La sua prima forma espressiva è il collage, una tecnica molto vicina a quella della grafica. Nel 1978 collabora con la Atkinson per il lancio del profumo “Impulse” e realizza a Milano la sua prima mostra di collage sul tema della farfalla, simbolo del profumo.
Nella sua produzione la pittura diventa preponderante nei primi anni ’80: all’inizio il tema prevalente è quello dei pesci, poi l’interesse si allarga all’intero mondo degli animali, rappresentato con uno stile allusivamente naïf e con colori molto vivaci. In quegli anni Laura fiume espone le sue opere in diverse città italiane, fra cui Milano (Palazzo dell’Arengario, 1985) e Venezia (Palazzo delle Assicurazioni Generali, 1987). Negli Stati Uniti espone alla Work’s II Gallery di Southhampton (NY), con cui collabora dal 1983 al 1988 e a Los Angeles. In Europa espone a Basilea e a Saint Paul de Vence e in Giappone a Tokyo e Osaka, che diventerà il suo principale mercato negli anni 1990-1992.
Intanto sviluppa un forte interesse anche per la ceramica. All’inizio realizza solo pezzi numerati, in seguito anche oggetti di uso quotidiano per la casa.

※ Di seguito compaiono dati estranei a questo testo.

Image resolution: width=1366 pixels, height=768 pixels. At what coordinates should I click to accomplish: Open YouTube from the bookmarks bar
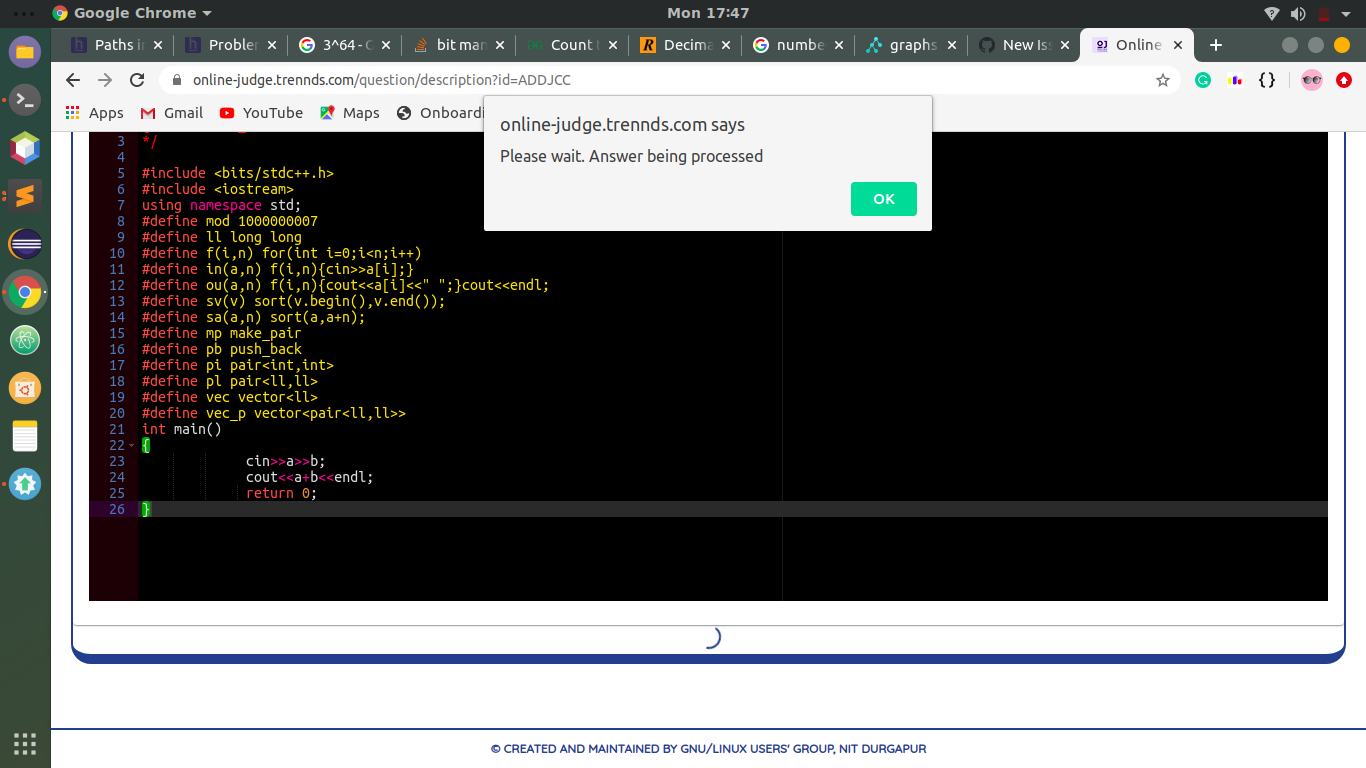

La mostra sul tema degli specchi è l’unica occasione in cui espone con il padre, nel 1990, alla galleria Artesanterasmo di Milano, con la quale collabora ininterrottamente dal 1988. È del 1995 la mostra Muri e terrecotte in cui sperimenta materiali terrosi su soggetti astratti.
Il 2000 è un anno di svolta per la creatività di Laura Fiume, che realizza dipinti su velluto che vengono esposti nella mostra
Le inquiete attese (Artesanterasmo, 2001).
In questa nuova fase artistica cambia non solo il supporto su cui Laura Fiume dipinge, ma il tema stesso trattato: animali quali il cane o il gatto, per esempio, non sono più i protagonisti assoluti, ma diventano presenze appartate e silenziose di un’atmosfera di attesa creata da qualche indizio di presenza umana: un guanto posato su un divano, un paio di occhiali o un bicchiere vuoto su un tavolino, una sciarpa dimenticata su una poltrona.
Irrompe così anche nella pittura l’amore di Laura Fiume per il design e l’arredamento, che si realizza compiutamente nelle opere della mostra “Altre stanze: Hommage à Philippe Starck”, presentata nel 2003 come evento “Fuori Salone del Mobile” allo Spazio Exté di Milano e proseguita alla galleria Artesanterasmo.
In un dialogo serrato con il grande designer parigino e chiari riferimenti agli oggetti d’arredo degli hotel che portano la sua firma in tutto il mondo (come il Paramount e il Royalton di New York, il Delano di Miami, il Peninsula di Hong Kong), Laura “gioca”, in queste opere su velluto, con gli spazi e le proporzioni, dilatandole secondo la lezione starckiana.
Ultimi in ordine di tempo (estate 2003) i dipinti su masonite, quasi preziose miniature in cui tornano e si condensano tutti i temi e le suggestioni della ricca e multiforme produzione di Laura Fiume.
Espone a Pitti Immagine a Firenze e nel 2005 partecipa alla mostra collettiva di artisti italiani organizzata da Artesanterasmo a Vilnius, in Lituania.